_Records drawn from a dataset_:

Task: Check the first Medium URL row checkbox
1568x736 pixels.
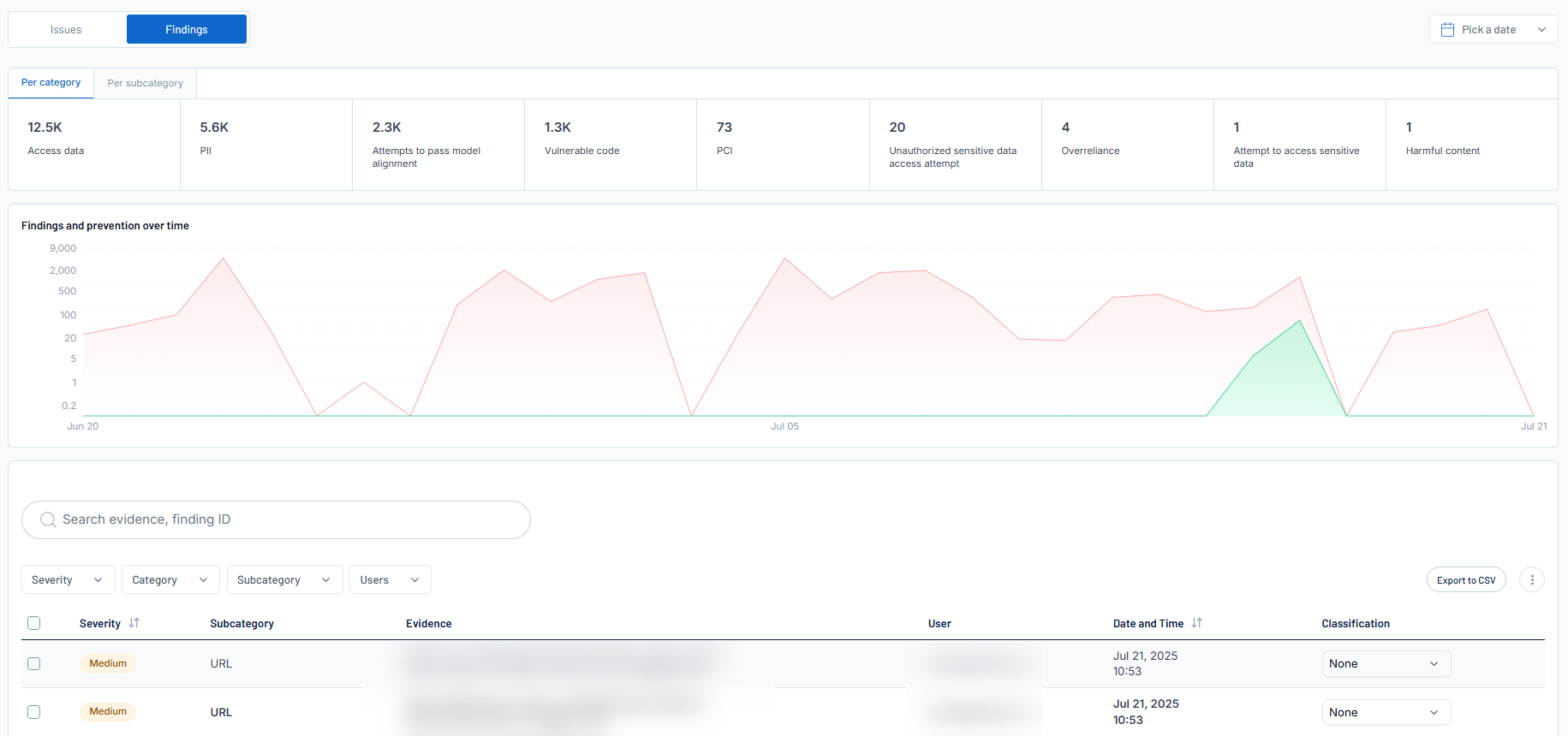Action: point(34,663)
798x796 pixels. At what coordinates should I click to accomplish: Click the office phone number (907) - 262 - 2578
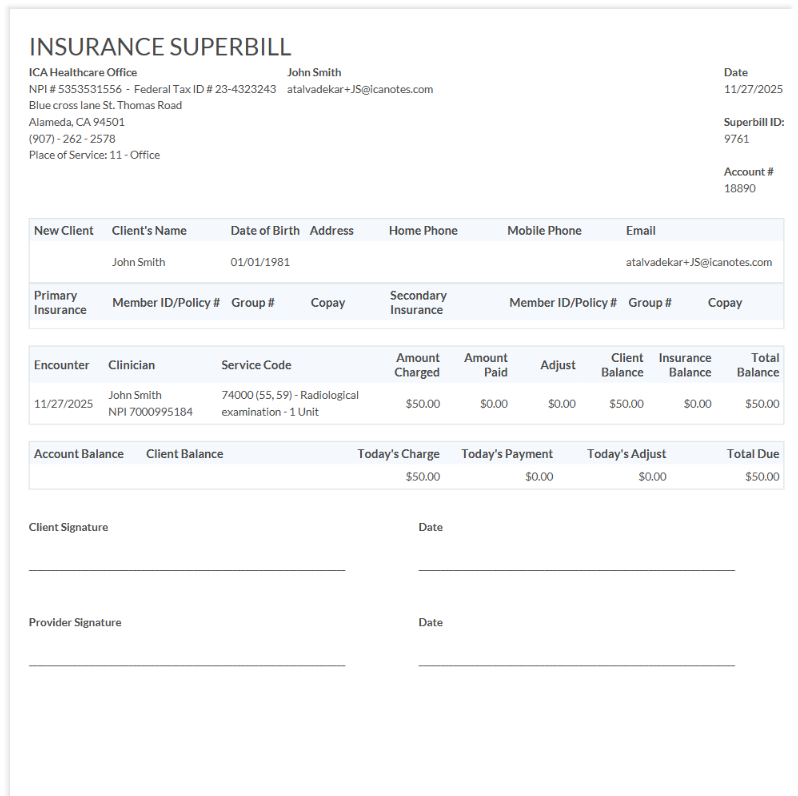click(x=72, y=139)
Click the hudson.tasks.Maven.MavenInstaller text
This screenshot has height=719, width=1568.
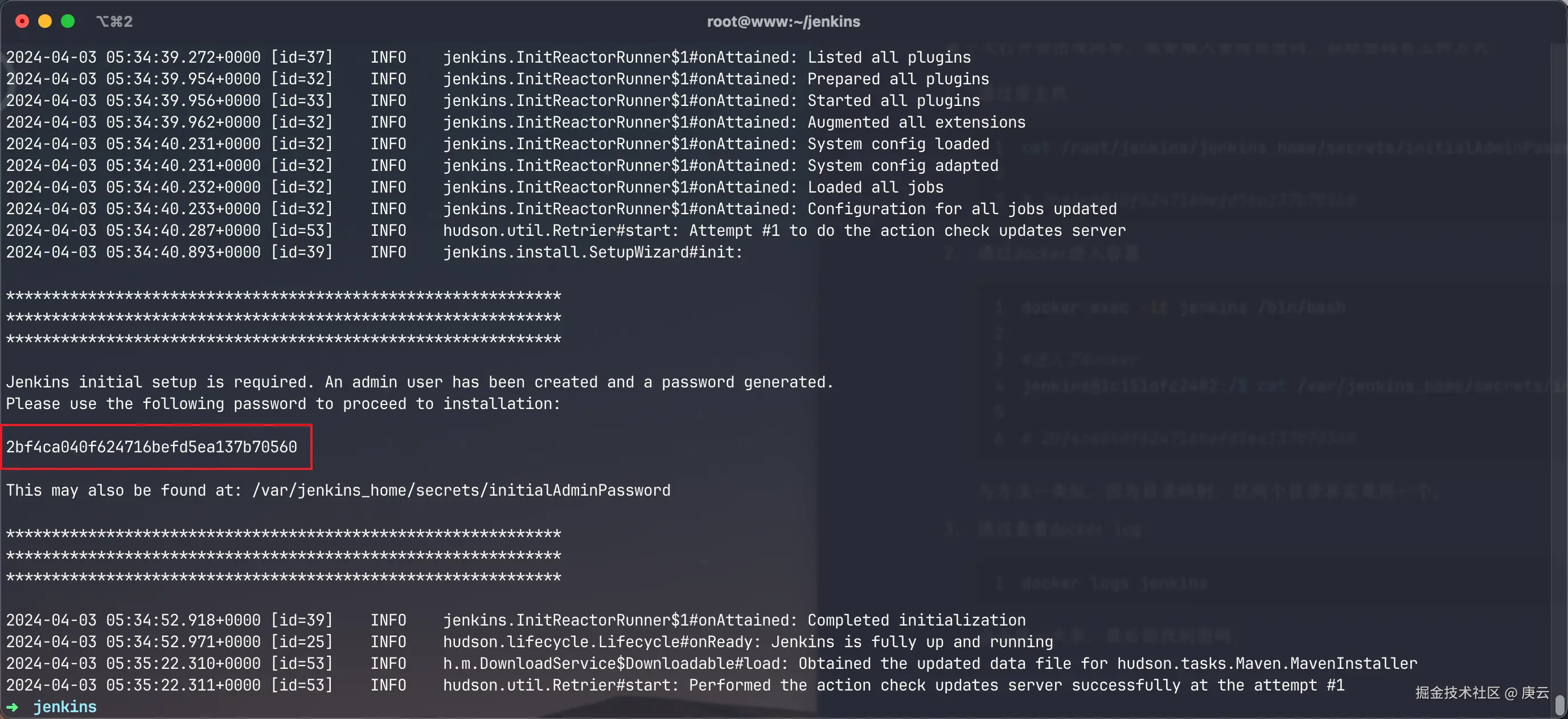pyautogui.click(x=1267, y=663)
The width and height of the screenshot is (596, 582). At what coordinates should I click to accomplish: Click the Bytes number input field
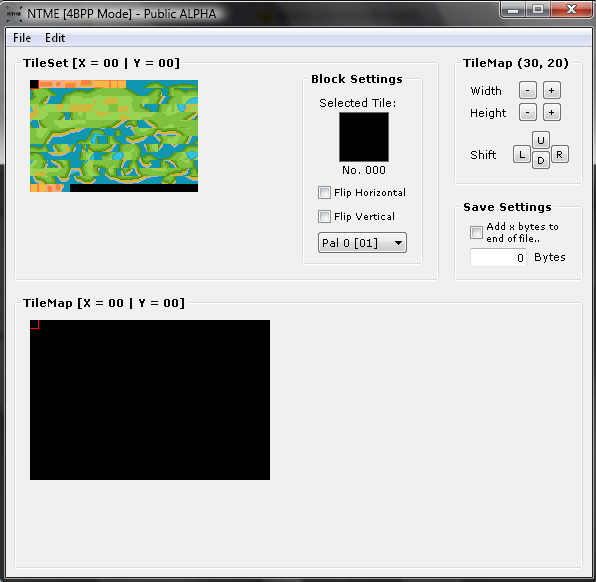(x=498, y=258)
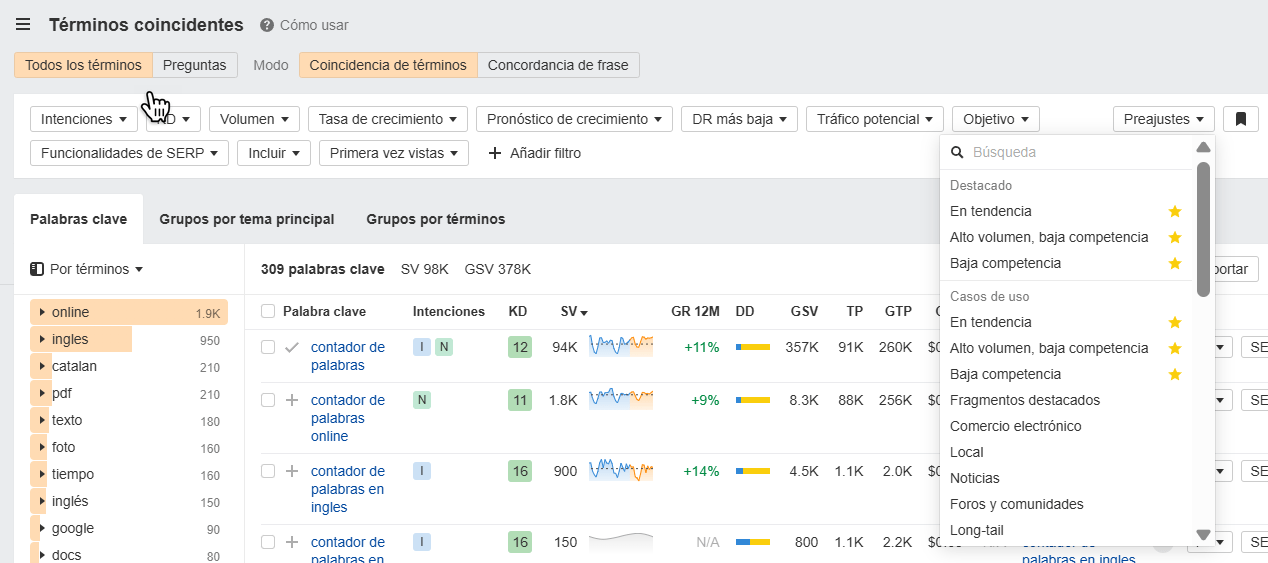Select Fragmentos destacados preset option
Screen dimensions: 1268x563
point(1024,400)
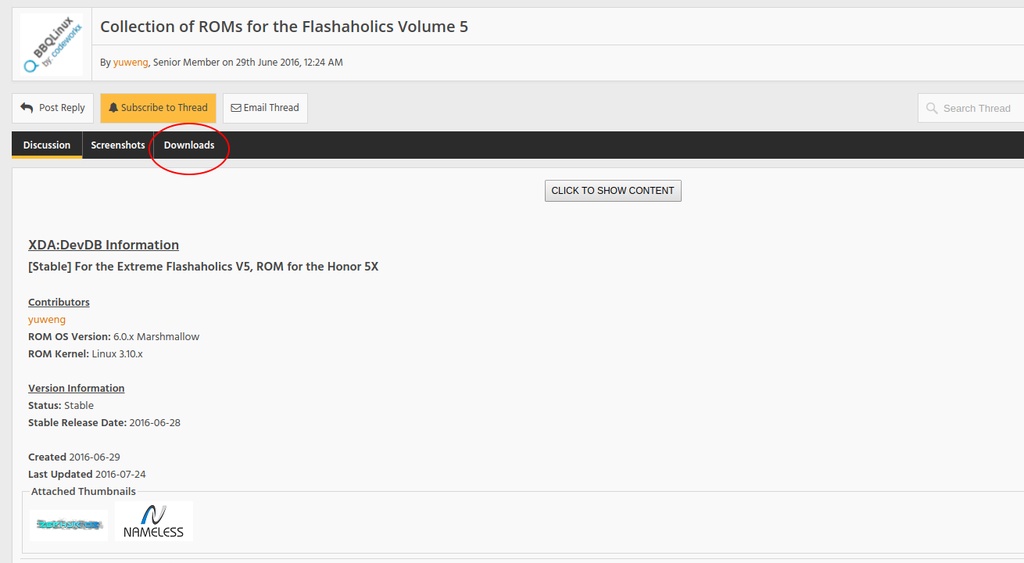Screen dimensions: 1024x563
Task: Open the XDA:DevDB Information link
Action: 104,245
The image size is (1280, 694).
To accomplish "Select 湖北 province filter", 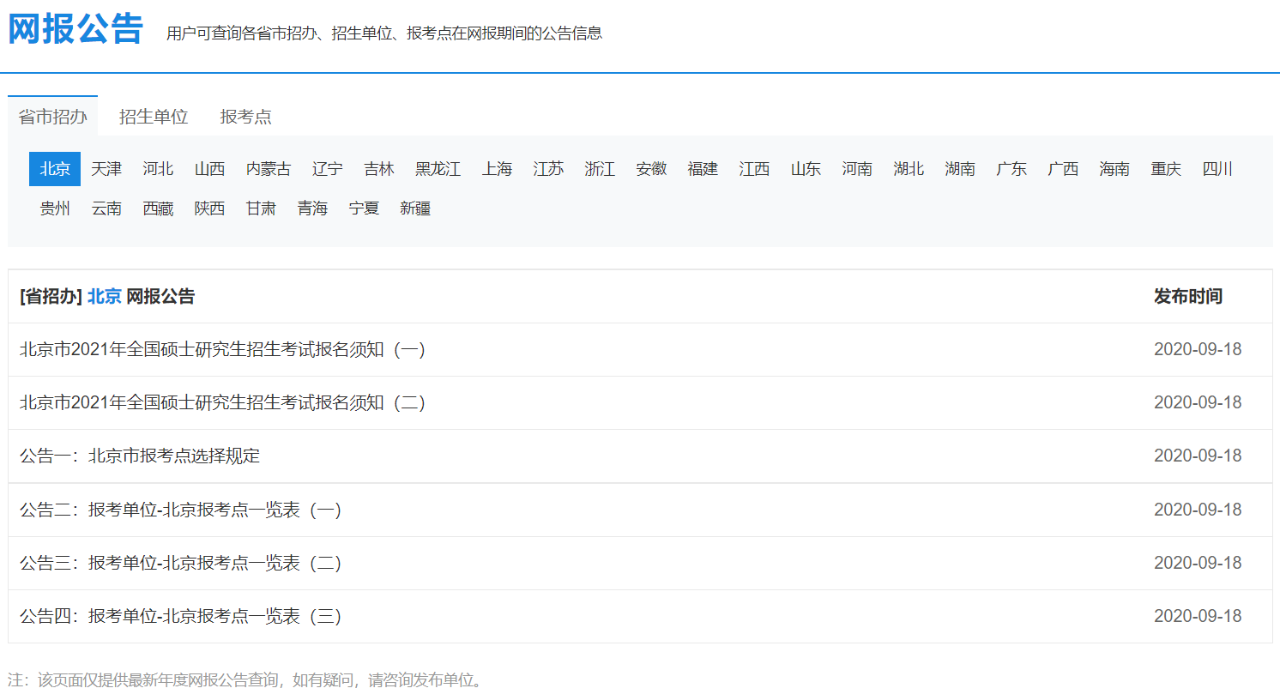I will [908, 169].
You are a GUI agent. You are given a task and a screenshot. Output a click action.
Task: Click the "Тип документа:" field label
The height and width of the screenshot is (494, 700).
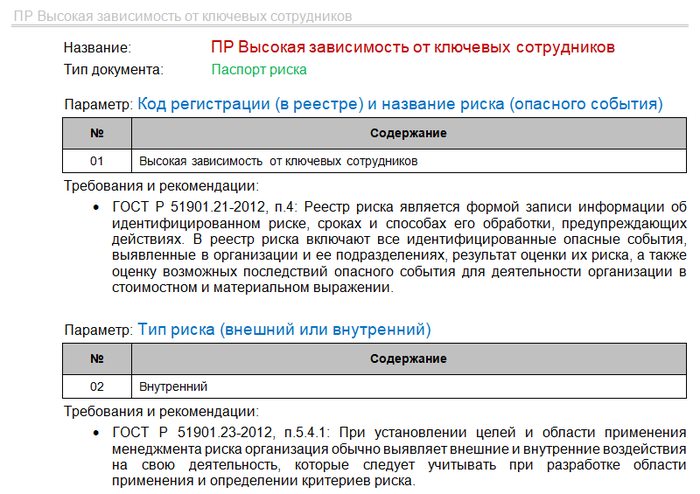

_Problem to solve_: Working from the entries above, please transcribe only the lines from the line with "This screenshot has height=719, width=1568." through the line with "The image size is (1280, 694).", exactly, with both end lines and without pictures.

_Your solution_:
This screenshot has height=719, width=1568.
pyautogui.click(x=1267, y=663)
The width and height of the screenshot is (596, 582). At what coordinates should I click to accomplish: Click the Bytes number input field
(x=498, y=258)
Select Fragmentos destacados preset option
Screen dimensions: 1268x563
point(1024,400)
Screen dimensions: 1024x563
Task: Open the XDA:DevDB Information link
Action: 104,245
The image size is (1280, 694).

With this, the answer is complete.